● **Task directions**
Would you reproduce the items below word for word, starting at their very first line and ending at the line that contains "Action: pyautogui.click(x=651, y=304)", with both of those lines included?

■ ■ ■

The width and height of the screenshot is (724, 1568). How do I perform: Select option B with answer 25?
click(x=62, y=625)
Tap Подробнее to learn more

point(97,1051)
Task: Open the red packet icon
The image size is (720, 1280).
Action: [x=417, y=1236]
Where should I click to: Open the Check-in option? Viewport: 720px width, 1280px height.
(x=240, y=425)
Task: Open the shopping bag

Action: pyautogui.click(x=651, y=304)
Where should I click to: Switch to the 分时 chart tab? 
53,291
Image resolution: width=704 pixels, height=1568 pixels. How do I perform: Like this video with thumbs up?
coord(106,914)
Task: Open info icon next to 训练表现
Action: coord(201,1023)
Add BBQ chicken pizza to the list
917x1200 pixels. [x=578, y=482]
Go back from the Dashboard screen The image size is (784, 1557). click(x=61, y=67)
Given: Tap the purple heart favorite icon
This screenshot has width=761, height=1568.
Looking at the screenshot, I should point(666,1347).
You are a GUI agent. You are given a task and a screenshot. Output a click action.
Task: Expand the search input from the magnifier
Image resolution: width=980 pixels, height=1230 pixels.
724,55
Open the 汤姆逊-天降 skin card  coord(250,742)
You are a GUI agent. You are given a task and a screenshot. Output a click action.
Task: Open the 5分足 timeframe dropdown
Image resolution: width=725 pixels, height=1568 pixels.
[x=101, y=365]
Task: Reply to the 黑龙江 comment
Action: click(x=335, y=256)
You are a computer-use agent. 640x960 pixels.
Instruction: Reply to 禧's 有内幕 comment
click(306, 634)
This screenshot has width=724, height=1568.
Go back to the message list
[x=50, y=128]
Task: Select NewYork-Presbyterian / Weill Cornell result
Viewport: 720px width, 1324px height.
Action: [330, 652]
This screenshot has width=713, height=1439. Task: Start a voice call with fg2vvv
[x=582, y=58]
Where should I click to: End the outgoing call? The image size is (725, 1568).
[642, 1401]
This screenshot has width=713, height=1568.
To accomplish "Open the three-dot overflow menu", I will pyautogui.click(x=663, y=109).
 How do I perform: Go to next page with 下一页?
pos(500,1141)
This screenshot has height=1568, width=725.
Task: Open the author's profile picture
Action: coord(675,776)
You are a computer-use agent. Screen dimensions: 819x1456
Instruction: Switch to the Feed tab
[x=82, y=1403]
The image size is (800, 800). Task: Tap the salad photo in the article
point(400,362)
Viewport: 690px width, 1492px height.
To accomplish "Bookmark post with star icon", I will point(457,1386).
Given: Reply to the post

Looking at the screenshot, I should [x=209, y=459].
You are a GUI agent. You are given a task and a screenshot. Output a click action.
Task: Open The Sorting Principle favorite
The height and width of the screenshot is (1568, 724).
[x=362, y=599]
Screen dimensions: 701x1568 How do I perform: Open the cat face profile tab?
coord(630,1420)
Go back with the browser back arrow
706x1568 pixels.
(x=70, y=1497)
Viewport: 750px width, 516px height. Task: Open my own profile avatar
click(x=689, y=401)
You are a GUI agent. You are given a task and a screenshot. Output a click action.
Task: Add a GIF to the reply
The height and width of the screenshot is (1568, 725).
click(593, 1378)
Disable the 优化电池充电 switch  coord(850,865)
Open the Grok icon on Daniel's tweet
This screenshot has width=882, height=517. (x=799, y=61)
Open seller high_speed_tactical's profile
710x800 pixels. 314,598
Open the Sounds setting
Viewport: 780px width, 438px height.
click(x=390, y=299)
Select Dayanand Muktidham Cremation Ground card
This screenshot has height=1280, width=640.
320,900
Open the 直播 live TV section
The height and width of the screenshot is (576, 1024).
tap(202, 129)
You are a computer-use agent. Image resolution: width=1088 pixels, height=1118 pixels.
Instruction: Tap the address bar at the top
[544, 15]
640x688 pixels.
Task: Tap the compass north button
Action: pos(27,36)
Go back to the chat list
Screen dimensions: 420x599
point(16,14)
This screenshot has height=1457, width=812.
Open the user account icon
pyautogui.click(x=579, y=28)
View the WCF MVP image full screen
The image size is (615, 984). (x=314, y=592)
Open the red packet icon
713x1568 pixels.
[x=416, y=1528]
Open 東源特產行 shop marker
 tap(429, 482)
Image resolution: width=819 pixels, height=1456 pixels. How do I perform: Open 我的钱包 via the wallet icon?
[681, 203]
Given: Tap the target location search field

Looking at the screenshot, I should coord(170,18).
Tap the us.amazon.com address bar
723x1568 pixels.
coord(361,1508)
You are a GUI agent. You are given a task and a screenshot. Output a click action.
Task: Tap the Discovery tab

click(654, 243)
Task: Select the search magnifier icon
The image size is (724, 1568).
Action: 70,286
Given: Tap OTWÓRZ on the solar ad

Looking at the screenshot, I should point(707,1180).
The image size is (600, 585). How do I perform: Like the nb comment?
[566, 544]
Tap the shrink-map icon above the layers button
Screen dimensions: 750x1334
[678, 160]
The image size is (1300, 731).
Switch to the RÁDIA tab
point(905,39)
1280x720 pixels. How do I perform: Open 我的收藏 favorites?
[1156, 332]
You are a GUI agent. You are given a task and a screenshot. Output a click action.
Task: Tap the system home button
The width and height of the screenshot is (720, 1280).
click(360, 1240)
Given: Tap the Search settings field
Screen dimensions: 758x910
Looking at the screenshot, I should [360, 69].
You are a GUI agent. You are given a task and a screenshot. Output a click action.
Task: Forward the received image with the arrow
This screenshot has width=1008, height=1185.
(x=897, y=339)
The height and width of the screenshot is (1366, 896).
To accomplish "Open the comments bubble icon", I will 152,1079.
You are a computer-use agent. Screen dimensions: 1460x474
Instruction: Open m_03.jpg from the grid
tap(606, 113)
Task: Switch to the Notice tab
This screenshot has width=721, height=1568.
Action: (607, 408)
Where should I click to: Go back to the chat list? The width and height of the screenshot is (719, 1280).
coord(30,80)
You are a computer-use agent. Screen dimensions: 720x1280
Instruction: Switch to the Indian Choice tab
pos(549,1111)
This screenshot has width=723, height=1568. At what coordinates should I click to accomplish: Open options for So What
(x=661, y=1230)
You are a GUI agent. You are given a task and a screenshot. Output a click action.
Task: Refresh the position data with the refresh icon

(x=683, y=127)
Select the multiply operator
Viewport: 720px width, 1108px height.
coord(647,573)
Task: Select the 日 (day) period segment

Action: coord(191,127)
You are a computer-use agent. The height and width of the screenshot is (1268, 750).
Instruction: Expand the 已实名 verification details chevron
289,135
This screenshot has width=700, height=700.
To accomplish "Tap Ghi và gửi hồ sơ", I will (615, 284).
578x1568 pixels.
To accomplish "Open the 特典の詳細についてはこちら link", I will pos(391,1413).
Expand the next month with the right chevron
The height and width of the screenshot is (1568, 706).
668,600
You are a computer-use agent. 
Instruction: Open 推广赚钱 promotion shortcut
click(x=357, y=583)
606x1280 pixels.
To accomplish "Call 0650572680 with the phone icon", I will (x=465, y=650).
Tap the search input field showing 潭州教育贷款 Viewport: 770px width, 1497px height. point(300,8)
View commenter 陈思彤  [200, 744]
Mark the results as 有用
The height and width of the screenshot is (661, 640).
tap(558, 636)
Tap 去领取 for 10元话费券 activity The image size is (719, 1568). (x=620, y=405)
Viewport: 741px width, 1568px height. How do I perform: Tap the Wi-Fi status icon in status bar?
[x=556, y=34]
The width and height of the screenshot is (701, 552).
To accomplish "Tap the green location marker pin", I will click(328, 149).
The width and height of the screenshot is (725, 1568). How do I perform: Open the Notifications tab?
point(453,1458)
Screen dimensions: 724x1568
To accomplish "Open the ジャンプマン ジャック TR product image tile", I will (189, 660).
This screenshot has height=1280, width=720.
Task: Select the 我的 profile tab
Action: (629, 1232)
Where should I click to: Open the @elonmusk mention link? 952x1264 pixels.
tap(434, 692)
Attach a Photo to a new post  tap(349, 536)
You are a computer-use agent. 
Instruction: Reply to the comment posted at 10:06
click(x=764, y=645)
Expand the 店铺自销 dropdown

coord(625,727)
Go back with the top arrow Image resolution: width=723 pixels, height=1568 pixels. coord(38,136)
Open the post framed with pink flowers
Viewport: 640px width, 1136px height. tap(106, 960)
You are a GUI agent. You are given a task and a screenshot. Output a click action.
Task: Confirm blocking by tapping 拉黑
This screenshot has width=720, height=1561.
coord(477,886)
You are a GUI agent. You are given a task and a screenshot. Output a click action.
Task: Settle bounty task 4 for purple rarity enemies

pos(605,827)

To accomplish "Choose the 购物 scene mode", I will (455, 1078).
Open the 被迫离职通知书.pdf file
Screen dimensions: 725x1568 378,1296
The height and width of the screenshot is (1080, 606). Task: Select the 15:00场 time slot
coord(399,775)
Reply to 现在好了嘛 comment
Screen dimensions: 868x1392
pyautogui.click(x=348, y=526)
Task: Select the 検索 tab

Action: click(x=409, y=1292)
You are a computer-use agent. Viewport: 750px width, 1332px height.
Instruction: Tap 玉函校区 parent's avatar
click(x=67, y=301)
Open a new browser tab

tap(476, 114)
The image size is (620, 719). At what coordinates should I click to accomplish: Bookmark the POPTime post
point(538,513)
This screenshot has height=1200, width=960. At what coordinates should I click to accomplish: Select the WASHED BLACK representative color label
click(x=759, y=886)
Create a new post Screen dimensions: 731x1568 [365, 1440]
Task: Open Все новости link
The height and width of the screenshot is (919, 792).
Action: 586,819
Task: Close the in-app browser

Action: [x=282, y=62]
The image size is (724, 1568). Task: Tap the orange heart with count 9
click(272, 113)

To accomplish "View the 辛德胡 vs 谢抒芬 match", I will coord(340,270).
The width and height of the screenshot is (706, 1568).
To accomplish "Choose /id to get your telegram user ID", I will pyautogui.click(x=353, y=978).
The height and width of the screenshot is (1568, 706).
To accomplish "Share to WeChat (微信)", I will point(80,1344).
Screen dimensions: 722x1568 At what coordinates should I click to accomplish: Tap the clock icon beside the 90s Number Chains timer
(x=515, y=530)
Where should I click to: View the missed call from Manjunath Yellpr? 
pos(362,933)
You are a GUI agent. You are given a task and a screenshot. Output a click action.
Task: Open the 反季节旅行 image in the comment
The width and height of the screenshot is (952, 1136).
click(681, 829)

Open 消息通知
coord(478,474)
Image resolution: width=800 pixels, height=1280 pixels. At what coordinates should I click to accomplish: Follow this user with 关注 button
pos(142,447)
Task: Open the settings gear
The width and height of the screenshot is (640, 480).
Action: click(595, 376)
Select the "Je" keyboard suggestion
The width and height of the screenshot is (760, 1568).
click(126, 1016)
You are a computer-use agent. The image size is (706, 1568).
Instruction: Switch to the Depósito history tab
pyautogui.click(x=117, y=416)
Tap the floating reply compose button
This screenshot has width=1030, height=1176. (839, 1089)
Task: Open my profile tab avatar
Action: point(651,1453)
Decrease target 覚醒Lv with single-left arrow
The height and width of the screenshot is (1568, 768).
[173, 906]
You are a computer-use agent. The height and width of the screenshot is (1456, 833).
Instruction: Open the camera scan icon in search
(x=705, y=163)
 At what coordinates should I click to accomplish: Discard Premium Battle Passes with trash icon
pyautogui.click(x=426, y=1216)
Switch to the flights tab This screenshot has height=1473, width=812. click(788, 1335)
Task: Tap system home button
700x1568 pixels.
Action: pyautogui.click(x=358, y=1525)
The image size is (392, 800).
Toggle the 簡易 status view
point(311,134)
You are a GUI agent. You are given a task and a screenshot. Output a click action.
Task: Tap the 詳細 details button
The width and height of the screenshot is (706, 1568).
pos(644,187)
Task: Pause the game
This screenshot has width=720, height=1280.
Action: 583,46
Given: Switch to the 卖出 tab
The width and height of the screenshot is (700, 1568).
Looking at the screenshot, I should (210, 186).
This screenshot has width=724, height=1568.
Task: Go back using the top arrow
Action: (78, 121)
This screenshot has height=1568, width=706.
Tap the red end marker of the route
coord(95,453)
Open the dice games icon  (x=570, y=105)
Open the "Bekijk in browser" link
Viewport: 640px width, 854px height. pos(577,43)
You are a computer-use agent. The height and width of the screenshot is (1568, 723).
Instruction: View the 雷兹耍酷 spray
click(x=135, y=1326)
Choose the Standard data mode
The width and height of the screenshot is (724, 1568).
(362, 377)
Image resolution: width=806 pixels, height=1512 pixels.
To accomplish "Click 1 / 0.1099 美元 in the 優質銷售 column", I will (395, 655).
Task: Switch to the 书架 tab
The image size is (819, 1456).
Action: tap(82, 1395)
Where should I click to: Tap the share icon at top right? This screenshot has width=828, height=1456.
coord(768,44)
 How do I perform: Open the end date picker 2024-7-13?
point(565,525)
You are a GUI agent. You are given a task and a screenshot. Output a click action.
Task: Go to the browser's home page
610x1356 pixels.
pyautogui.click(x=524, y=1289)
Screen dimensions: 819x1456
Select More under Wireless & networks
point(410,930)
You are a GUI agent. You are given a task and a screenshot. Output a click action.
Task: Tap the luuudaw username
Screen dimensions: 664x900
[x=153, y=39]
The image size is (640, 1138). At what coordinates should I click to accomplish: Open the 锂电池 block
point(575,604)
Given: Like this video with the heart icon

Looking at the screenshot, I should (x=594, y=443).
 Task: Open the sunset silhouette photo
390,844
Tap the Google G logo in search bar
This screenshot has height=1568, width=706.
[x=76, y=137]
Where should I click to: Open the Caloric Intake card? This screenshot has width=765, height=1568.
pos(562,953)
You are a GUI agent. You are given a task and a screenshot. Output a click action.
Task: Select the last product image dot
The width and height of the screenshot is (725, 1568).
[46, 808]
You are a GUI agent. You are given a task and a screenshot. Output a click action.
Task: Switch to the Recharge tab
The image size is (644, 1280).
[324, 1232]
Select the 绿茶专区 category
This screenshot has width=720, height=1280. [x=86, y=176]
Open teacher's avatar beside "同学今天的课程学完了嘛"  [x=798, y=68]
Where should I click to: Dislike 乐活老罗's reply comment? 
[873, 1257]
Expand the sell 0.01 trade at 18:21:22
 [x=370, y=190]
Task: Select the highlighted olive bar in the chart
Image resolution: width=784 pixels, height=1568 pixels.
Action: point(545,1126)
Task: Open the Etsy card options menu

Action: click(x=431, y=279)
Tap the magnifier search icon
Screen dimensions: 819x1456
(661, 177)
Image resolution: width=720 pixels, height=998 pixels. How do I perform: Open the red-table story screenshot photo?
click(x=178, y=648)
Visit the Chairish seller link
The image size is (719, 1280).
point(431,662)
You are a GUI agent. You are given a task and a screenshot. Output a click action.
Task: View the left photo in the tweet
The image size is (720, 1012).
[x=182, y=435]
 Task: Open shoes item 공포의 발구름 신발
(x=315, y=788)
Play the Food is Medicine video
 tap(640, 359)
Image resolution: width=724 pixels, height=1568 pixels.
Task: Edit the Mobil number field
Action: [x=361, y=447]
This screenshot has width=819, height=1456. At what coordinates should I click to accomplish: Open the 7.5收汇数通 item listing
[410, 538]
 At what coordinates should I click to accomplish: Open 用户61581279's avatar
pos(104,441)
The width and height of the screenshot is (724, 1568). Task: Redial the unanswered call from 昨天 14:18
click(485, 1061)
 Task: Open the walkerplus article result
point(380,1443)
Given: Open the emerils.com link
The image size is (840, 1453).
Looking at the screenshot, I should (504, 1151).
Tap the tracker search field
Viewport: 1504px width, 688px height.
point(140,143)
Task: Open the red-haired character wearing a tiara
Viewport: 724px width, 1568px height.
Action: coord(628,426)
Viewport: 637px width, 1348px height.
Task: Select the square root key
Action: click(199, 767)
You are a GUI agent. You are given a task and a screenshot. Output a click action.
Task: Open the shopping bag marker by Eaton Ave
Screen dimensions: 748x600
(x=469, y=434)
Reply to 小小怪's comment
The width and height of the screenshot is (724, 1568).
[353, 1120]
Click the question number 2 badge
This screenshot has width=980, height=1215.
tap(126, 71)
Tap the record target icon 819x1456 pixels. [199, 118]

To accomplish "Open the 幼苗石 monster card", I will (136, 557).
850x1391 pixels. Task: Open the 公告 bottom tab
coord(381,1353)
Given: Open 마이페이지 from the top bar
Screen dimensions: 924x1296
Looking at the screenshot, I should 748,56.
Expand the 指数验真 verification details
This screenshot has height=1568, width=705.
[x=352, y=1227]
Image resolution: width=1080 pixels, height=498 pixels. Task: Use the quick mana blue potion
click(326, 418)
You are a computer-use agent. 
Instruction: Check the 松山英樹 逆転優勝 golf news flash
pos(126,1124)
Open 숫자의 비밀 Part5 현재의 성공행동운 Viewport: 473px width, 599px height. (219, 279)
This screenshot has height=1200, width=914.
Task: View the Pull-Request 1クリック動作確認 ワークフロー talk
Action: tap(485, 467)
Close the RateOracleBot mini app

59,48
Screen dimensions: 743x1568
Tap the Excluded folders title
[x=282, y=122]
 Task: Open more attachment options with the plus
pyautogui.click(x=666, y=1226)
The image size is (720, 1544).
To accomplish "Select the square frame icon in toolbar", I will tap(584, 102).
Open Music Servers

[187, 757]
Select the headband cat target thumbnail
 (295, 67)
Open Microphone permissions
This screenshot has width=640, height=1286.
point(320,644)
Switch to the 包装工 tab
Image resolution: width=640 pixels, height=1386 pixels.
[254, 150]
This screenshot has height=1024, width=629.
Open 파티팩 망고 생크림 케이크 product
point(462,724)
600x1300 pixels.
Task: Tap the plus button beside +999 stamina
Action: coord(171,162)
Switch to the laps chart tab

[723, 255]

■ ■ ■

● **Answer to the problem**
The width and height of the screenshot is (724, 1568). How do I perform: Select option B with answer 25?
click(x=62, y=625)
Tap Подробнее to learn more

point(97,1051)
Task: Open the red packet icon
The image size is (720, 1280).
Action: [x=417, y=1236]
Where should I click to: Open the Check-in option? Viewport: 720px width, 1280px height.
(x=240, y=425)
Task: Open the shopping bag

Action: pyautogui.click(x=651, y=304)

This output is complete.